Required action - Provide a verbatim copy of the data below.

── Supplied data

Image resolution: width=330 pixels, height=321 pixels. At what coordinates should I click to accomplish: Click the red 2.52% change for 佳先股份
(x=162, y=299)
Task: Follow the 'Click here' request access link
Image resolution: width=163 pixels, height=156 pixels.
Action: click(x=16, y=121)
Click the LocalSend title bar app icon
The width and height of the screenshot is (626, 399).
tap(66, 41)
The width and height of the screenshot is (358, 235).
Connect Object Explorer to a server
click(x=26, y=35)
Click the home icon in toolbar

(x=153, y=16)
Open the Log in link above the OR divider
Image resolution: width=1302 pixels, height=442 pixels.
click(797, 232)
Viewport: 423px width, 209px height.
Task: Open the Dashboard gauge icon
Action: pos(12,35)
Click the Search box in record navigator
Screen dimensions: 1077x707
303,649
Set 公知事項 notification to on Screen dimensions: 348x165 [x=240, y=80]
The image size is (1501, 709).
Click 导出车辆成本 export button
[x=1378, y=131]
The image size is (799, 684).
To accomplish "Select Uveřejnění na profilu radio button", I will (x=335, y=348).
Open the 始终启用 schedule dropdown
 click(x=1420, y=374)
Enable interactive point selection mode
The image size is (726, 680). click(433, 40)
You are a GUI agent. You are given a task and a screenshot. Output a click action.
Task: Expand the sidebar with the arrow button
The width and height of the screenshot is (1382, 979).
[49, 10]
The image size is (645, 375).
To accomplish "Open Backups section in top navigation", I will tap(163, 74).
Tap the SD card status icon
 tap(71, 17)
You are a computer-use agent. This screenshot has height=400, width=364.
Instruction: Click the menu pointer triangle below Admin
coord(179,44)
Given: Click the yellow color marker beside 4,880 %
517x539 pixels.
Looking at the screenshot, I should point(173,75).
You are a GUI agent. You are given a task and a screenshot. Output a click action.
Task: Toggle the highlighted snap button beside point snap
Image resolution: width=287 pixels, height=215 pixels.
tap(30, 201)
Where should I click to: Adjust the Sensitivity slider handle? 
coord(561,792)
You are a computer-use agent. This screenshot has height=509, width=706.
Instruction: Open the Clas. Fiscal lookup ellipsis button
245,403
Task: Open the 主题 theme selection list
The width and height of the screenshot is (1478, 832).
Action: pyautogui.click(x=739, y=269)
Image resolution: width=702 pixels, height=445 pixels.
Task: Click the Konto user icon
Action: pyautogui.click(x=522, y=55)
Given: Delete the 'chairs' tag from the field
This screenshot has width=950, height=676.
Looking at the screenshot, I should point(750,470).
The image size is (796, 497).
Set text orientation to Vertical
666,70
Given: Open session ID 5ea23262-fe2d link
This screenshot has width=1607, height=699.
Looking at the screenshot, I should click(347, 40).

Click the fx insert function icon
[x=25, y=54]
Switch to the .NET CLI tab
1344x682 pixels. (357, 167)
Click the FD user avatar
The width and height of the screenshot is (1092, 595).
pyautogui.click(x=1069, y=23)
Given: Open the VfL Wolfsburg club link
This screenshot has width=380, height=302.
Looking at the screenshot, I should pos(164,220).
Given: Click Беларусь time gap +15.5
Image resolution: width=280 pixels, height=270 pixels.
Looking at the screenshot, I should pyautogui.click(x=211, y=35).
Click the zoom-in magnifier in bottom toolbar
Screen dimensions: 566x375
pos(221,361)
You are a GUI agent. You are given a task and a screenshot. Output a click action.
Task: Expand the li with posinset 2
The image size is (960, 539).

────

Expected answer -
Image resolution: width=330 pixels, height=321 pixels. At what coordinates should I click to accomplish: Click the red 2.52% change for 佳先股份
(x=162, y=299)
Task: Follow the 'Click here' request access link
Image resolution: width=163 pixels, height=156 pixels.
Action: click(x=16, y=121)
Click the LocalSend title bar app icon
The width and height of the screenshot is (626, 399).
tap(66, 41)
The width and height of the screenshot is (358, 235).
Connect Object Explorer to a server
click(x=26, y=35)
Click the home icon in toolbar

(x=153, y=16)
Open the Log in link above the OR divider
Image resolution: width=1302 pixels, height=442 pixels.
click(797, 232)
Viewport: 423px width, 209px height.
Task: Open the Dashboard gauge icon
Action: pos(12,35)
Click the Search box in record navigator
Screen dimensions: 1077x707
303,649
Set 公知事項 notification to on Screen dimensions: 348x165 [x=240, y=80]
The image size is (1501, 709).
Click 导出车辆成本 export button
[x=1378, y=131]
The image size is (799, 684).
To accomplish "Select Uveřejnění na profilu radio button", I will (x=335, y=348).
Open the 始终启用 schedule dropdown
 click(x=1420, y=374)
Enable interactive point selection mode
The image size is (726, 680). click(433, 40)
You are a GUI agent. You are given a task and a screenshot. Output a click action.
Task: Expand the sidebar with the arrow button
The width and height of the screenshot is (1382, 979).
[49, 10]
The image size is (645, 375).
To accomplish "Open Backups section in top navigation", I will tap(163, 74).
Tap the SD card status icon
 tap(71, 17)
You are a computer-use agent. This screenshot has height=400, width=364.
Instruction: Click the menu pointer triangle below Admin
coord(179,44)
Given: Click the yellow color marker beside 4,880 %
517x539 pixels.
Looking at the screenshot, I should point(173,75).
You are a GUI agent. You are given a task and a screenshot. Output a click action.
Task: Toggle the highlighted snap button beside point snap
Image resolution: width=287 pixels, height=215 pixels.
tap(30, 201)
Where should I click to: Adjust the Sensitivity slider handle? 
coord(561,792)
You are a computer-use agent. This screenshot has height=509, width=706.
Instruction: Open the Clas. Fiscal lookup ellipsis button
245,403
Task: Open the 主题 theme selection list
The width and height of the screenshot is (1478, 832).
Action: pyautogui.click(x=739, y=269)
Image resolution: width=702 pixels, height=445 pixels.
Task: Click the Konto user icon
Action: pyautogui.click(x=522, y=55)
Given: Delete the 'chairs' tag from the field
This screenshot has width=950, height=676.
Looking at the screenshot, I should point(750,470).
The image size is (796, 497).
Set text orientation to Vertical
666,70
Given: Open session ID 5ea23262-fe2d link
This screenshot has width=1607, height=699.
Looking at the screenshot, I should click(347, 40).

Click the fx insert function icon
[x=25, y=54]
Switch to the .NET CLI tab
1344x682 pixels. (357, 167)
Click the FD user avatar
The width and height of the screenshot is (1092, 595).
pyautogui.click(x=1069, y=23)
Given: Open the VfL Wolfsburg club link
This screenshot has width=380, height=302.
Looking at the screenshot, I should pos(164,220).
Given: Click Беларусь time gap +15.5
Image resolution: width=280 pixels, height=270 pixels.
Looking at the screenshot, I should pyautogui.click(x=211, y=35).
Click the zoom-in magnifier in bottom toolbar
Screen dimensions: 566x375
pos(221,361)
You are a GUI agent. You are given a task and a screenshot. Output a click action.
Task: Expand the li with posinset 2
The image size is (960, 539).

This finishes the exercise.